* [WORK INSTRUCTION]
Retype exactly the lines from the one that contains "The image size is (570, 905)." through the end of the listing, both included, but not the pictures.

BEGIN

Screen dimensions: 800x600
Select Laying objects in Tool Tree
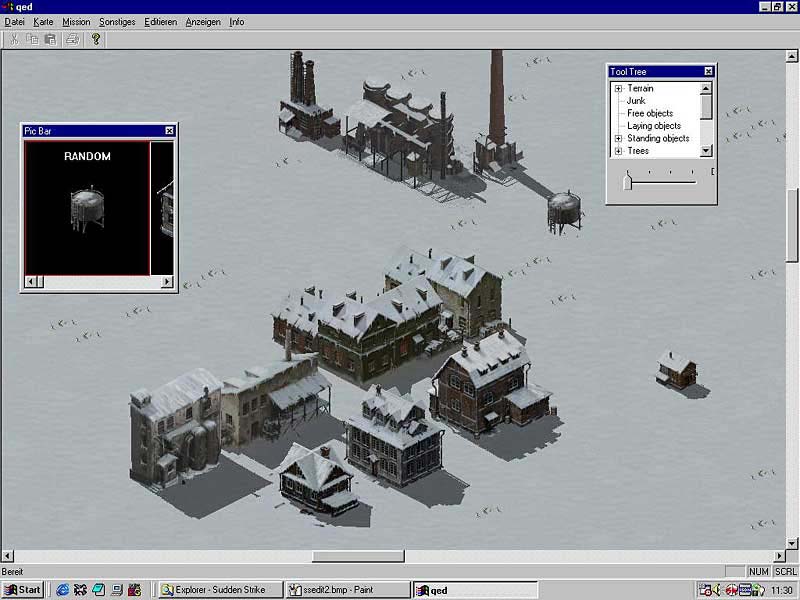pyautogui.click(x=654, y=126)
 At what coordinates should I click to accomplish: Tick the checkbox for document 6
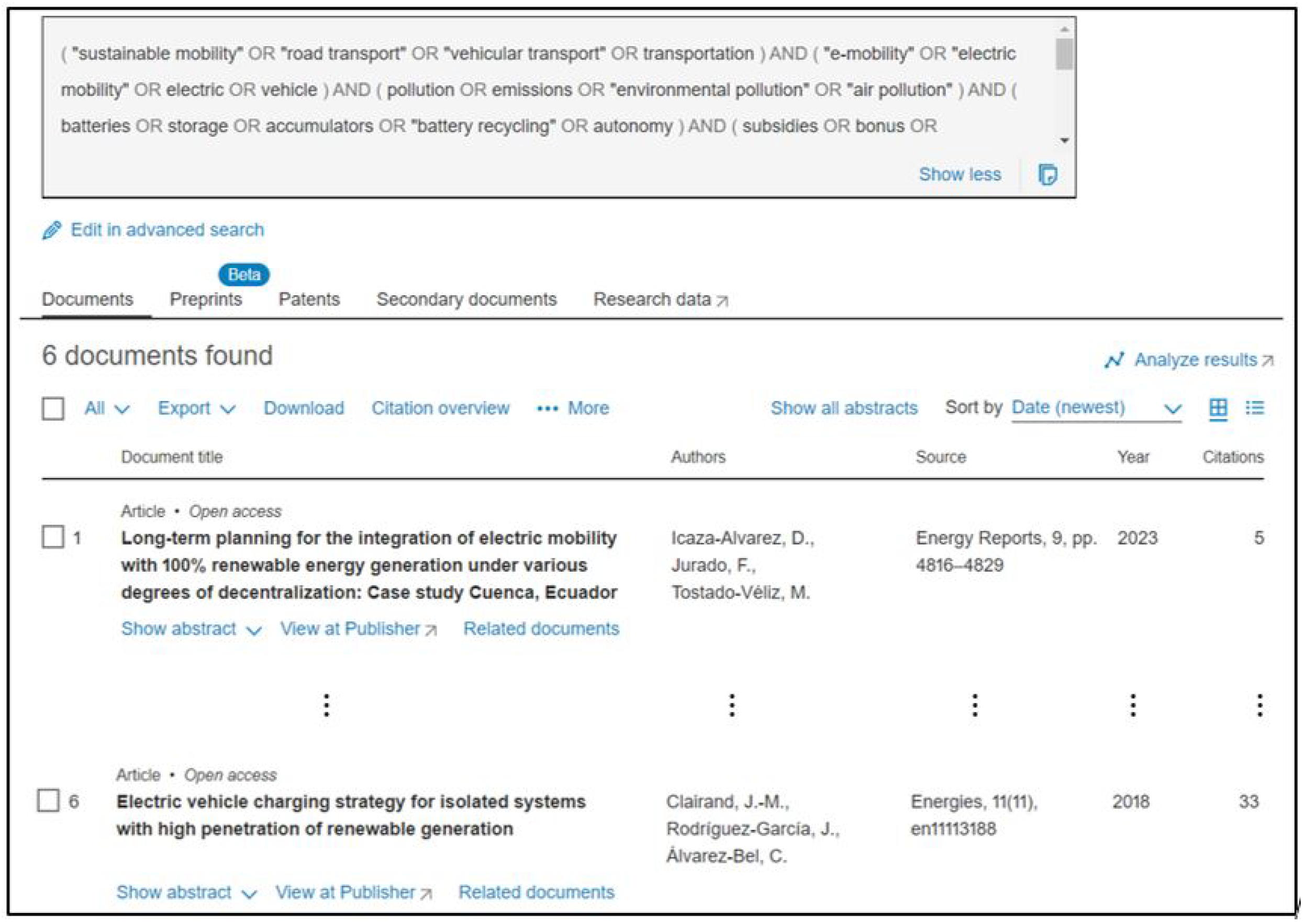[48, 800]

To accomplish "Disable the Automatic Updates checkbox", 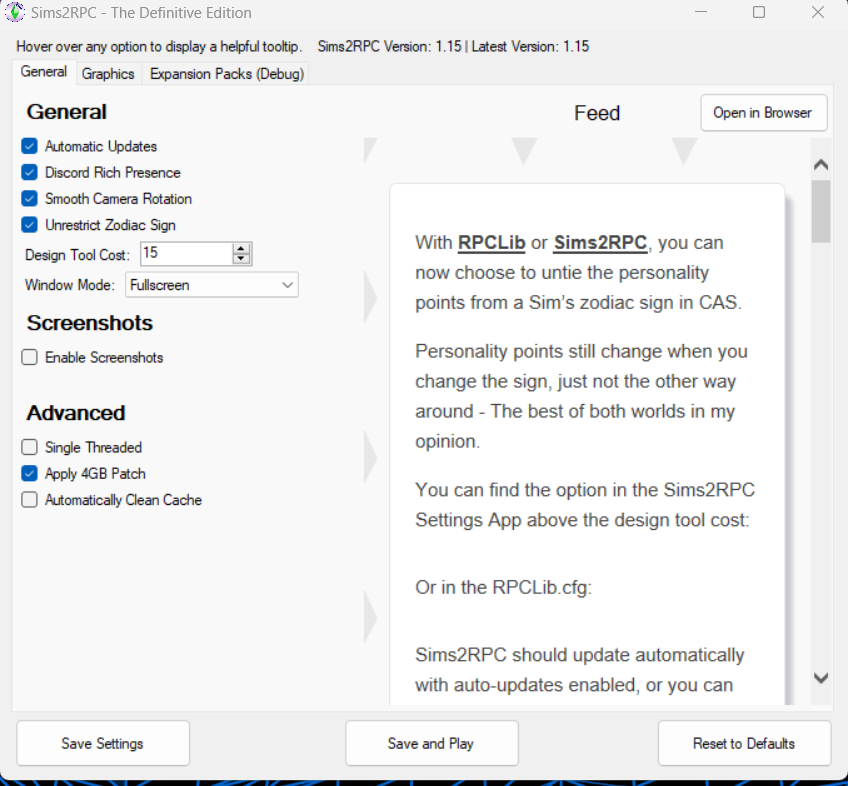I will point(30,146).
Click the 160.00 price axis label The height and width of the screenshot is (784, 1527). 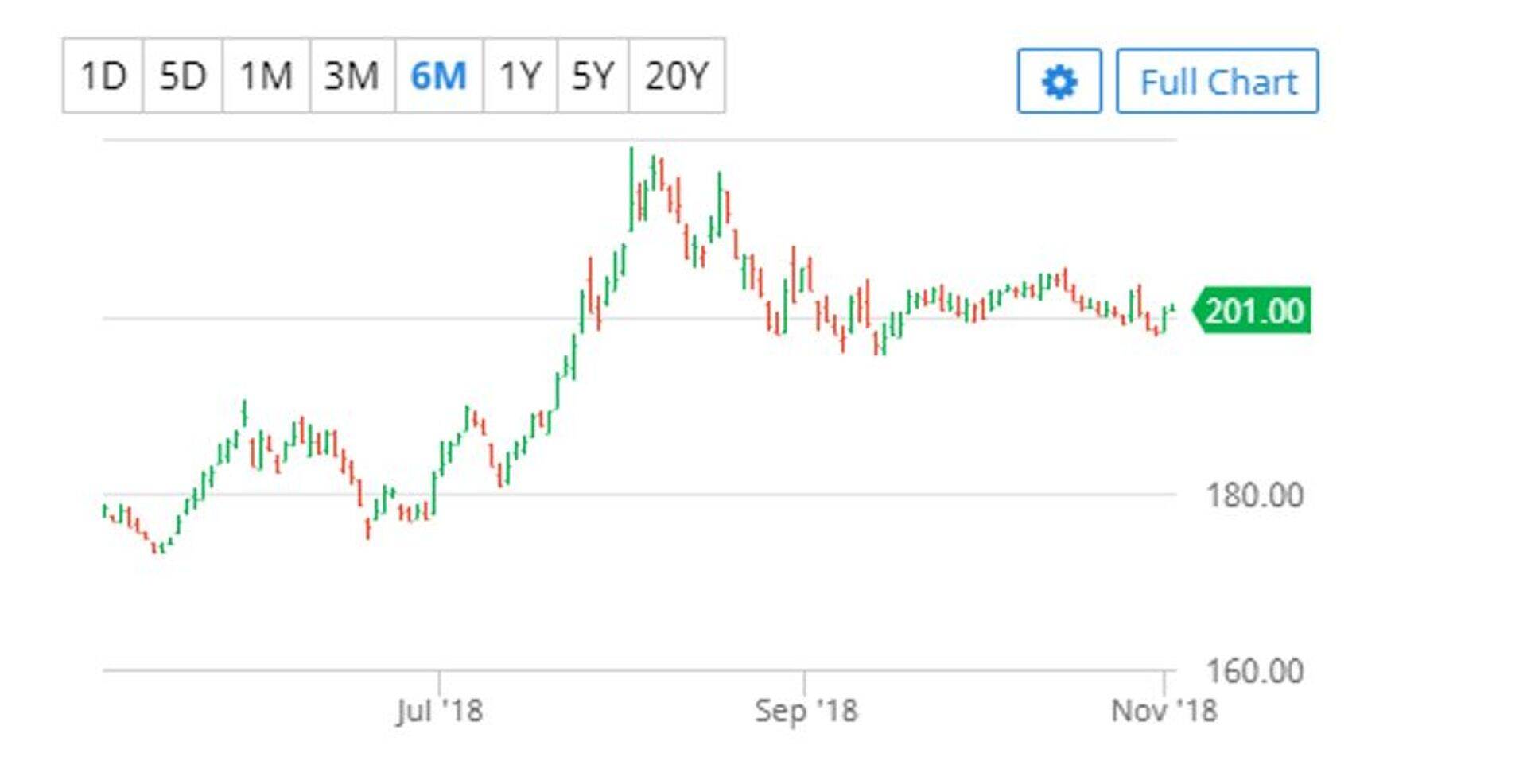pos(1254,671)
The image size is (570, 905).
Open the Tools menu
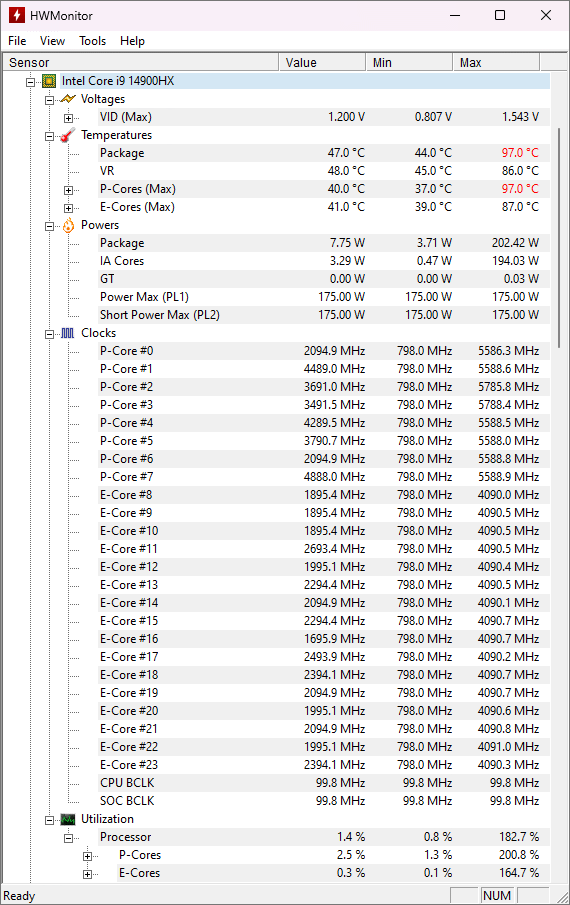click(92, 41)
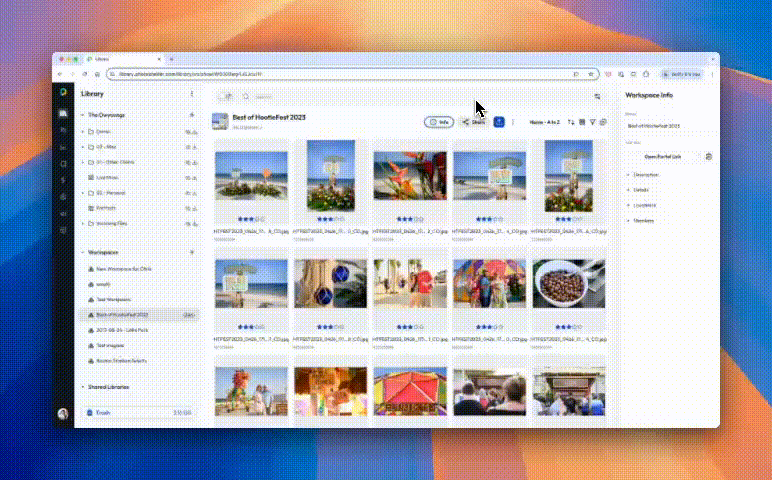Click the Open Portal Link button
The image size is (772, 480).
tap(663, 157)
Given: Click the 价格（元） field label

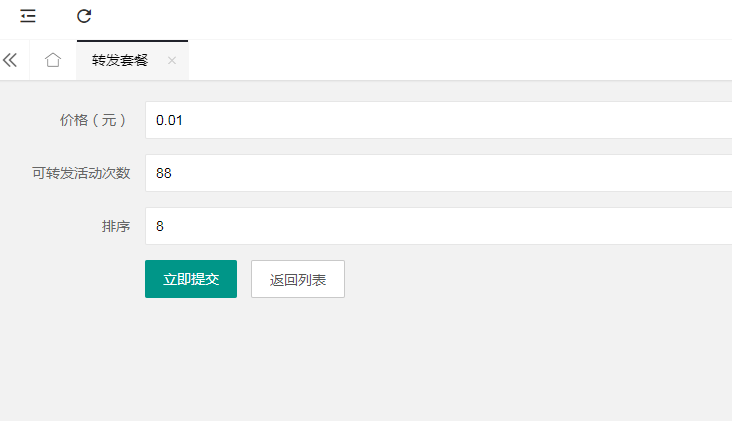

END

* [RESULT FOR THIS EXERCISE]
The image size is (570, 905).
Open the Tools menu
click(92, 41)
Click the Open Portal Link button
The image size is (772, 480).
tap(663, 157)
Given: Click the 价格（元） field label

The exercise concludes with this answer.